A new study presents a grim reality in terms of upward mobility for Black people in corporate America. Researchers found that it could take 100 years for Black staff to be equally represented in management roles throughout corporate America in contrast to their white peers.
The study conducted by McKinsey, a corporate consulting firm, concluded that Black people represent 7 percent of managers, compared to 66 percent for white Americans, 15 percent for Asian Americans and 8 percent for Hispanics.
Two main reasons account for this lack of equity among leadership roles. A high number of Black workers hold positions in low-paying retail or food service jobs, offering less pathways for advancement and higher wages. Secondly, geographical evidence shows that most Black Americans don’t live in regions experiencing high growth rates due to development and technology booms. A majority of the nation’s roughly 15 million Black staff live in the South and the Northeast.

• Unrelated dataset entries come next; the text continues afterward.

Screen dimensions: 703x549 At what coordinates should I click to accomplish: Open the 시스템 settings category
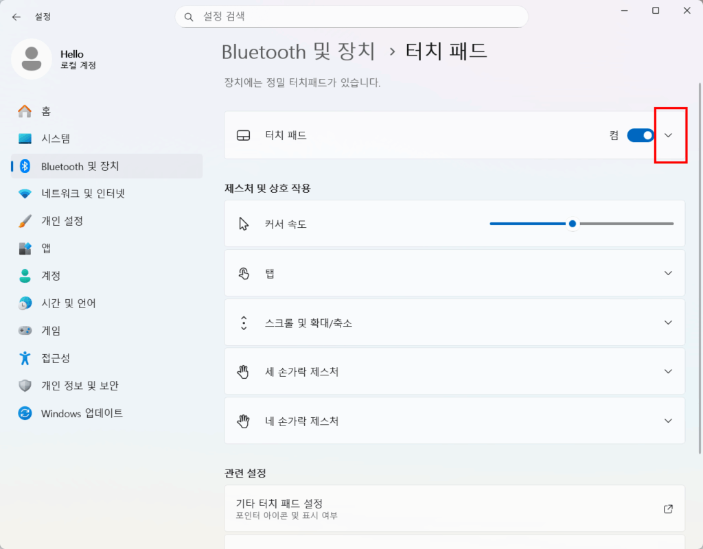click(56, 139)
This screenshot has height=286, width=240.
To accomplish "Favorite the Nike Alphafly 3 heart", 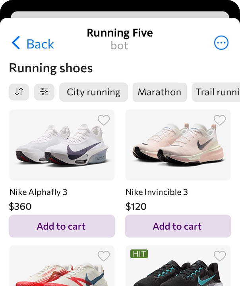I will pyautogui.click(x=104, y=120).
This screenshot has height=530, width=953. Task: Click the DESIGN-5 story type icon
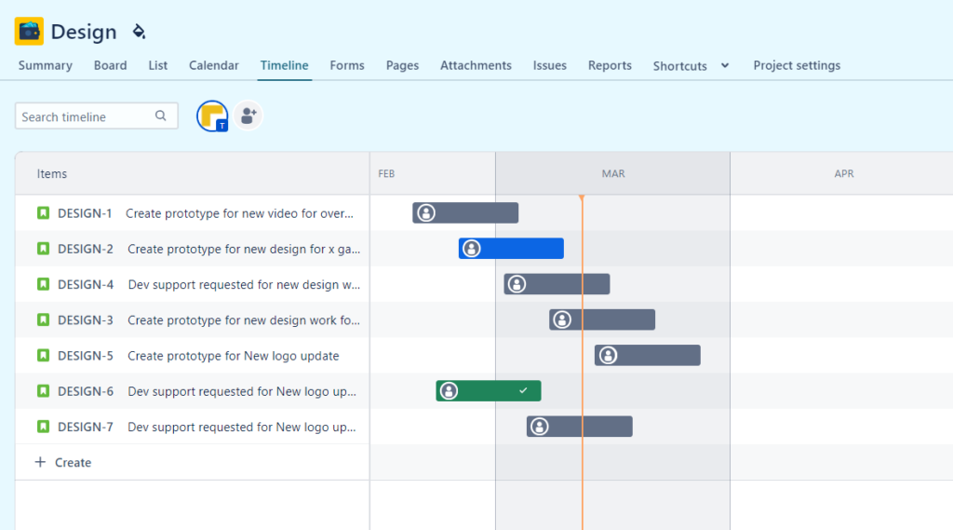point(43,356)
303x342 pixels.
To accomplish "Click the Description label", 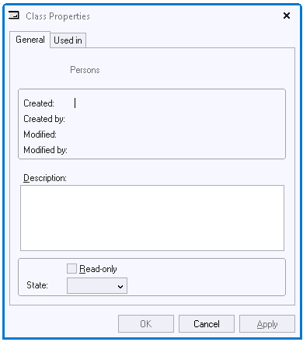I will point(45,178).
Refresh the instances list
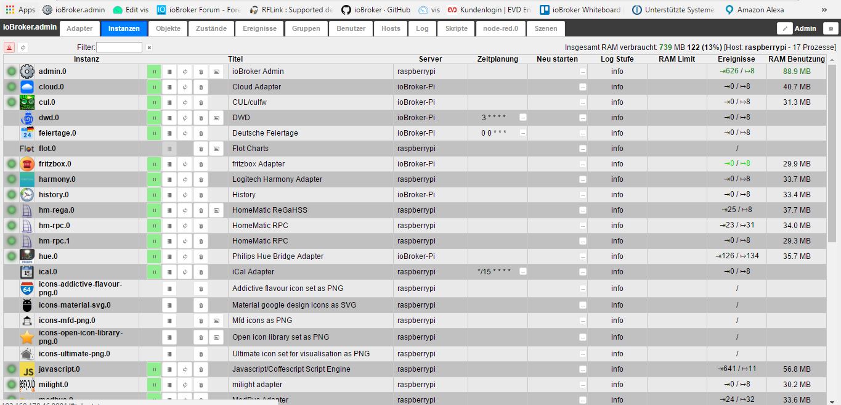This screenshot has height=405, width=841. (x=23, y=47)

“Almost 60 percent of the Black labor force (11.8 million people) is concentrated in the South, compared with just one-third of the rest of private-sector workers,” the study states. “As a result, companies located in states with low Black populations—for example, much of the West and parts of the Midwest and Northeast—will need to think differently about how they effectively attract Black talent.”
High populations of Black Americans live in the South and Northeast due to chattel slavery, where Africans were forced to labor in the rice, cotton and sugar fields in the Americas. During the Great Migration, Black people fled mostly north, but also sought out the midwest and west, in order to escape the brutalization of the Jim Crow South. That particular violence included physical, emotional and economic adversities.
“Conversely, Black workers are underrepresented in industries such as information technology, professional services, and financial services—all sectors that typically have relatively higher wages and job growth.”
As a result, the study suggests companies need to invest in program tracks that recruit, groom and promote Black talent. Corporations should also consider opening services and/or operations within regions in the South or Northeast.
While the study documents a powerful and important aspect of the Black labor force rooted in the framework of slavery, it also spotlights the ways systemic racism continues to impact the well-being of Black people in America.